A Sampling-based Approach for Heterogeneous Coalition Scheduling with Temporal Uncertainty

Andrew Messing, Jacopo Banfi, Martina Stadler, Ethan Stump, Harish Ravichandar, Nicholas Roy, Seth Hutchinson

Robotics: Science and Systems (RSS), 2023.

Abstract

Scheduling algorithms for real-world heterogeneous multi-robot teams must be able to reason about temporal uncertainty in the world model in order to create plans that are tolerant to the risk of unexpected delays. To this end, we present a novel sampling-based risk-aware approach for solving Heterogeneous Coalition Scheduling with Temporal Uncertainty (HCSTU) problems, which does not require any assumptions regarding the specific underlying cause of the temporal uncertainty or the specific duration distributions. Our approach computes a schedule which obeys the temporal constraints of a small number of heuristically-selected sample scenarios by solving a Mixed-Integer Linear Program.
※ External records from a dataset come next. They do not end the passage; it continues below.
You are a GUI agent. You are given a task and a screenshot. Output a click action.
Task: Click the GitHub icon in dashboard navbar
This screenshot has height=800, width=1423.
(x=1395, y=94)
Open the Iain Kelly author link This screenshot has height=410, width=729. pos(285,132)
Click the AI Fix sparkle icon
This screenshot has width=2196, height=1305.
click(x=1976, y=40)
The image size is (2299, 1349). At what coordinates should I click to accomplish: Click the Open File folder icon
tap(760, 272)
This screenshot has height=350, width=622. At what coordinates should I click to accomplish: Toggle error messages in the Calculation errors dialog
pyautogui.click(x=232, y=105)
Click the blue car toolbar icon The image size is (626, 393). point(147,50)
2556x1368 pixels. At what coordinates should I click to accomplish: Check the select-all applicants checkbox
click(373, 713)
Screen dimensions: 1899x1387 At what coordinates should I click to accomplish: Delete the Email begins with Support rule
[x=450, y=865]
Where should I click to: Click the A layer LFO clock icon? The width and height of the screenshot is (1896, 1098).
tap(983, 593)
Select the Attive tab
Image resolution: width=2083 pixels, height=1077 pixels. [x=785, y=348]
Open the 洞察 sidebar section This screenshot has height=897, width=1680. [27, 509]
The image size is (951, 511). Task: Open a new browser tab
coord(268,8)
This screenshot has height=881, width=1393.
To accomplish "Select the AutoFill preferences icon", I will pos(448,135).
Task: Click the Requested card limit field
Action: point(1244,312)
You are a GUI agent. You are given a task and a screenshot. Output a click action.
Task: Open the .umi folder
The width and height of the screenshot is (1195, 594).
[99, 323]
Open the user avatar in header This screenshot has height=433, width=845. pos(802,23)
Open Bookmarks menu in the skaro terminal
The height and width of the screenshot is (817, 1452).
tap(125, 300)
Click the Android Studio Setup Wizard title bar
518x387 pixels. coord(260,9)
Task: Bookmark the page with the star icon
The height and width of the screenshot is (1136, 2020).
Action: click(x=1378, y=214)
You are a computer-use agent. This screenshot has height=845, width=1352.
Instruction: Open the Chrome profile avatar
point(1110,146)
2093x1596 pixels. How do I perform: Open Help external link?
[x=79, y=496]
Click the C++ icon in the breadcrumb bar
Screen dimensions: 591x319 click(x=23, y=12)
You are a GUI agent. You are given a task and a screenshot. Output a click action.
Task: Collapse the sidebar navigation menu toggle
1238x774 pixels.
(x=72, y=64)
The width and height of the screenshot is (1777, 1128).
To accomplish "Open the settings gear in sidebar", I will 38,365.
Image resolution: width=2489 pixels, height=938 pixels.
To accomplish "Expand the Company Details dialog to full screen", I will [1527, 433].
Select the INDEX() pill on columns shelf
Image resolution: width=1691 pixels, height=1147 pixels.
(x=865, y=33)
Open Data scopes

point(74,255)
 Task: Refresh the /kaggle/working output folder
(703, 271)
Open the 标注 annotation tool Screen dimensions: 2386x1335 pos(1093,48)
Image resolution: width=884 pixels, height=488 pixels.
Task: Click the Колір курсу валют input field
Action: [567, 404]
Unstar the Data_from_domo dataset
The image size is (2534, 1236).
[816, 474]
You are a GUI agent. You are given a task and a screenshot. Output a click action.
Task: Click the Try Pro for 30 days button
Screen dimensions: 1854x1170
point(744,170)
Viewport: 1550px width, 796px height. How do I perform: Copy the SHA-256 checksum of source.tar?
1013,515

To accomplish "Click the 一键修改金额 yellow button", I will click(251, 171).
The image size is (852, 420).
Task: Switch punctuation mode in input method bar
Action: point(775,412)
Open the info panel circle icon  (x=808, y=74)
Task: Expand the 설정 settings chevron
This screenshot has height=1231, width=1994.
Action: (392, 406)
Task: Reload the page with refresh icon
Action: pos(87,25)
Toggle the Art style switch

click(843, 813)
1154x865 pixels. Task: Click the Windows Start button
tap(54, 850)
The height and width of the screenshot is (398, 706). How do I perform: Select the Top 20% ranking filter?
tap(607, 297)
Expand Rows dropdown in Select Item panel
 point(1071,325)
Then, it uses a hypothesis testing method, the Sequential Probability Ratio Test, to provide a probabilistic guarantee that the schedule obeys the temporal constraints of the underlying HCSTU problem for a user-specified risk tolerance. In extensive experiments, we demonstrate that our approach empirically respects the risk tolerance, and generates solutions of comparable or better quality than state-of-the- art approaches while being an order of magnitude faster to compute on average. Finally, we demonstrate how schedules that are robust to uncertainty can be incorporated as solutions to subproblems within the full Simultaneous Task Allocation and Planning with Spatiotemporal Constraints problem, guiding it towards higher quality solutions that on average are faster to execute on realizations of the uncertain problem.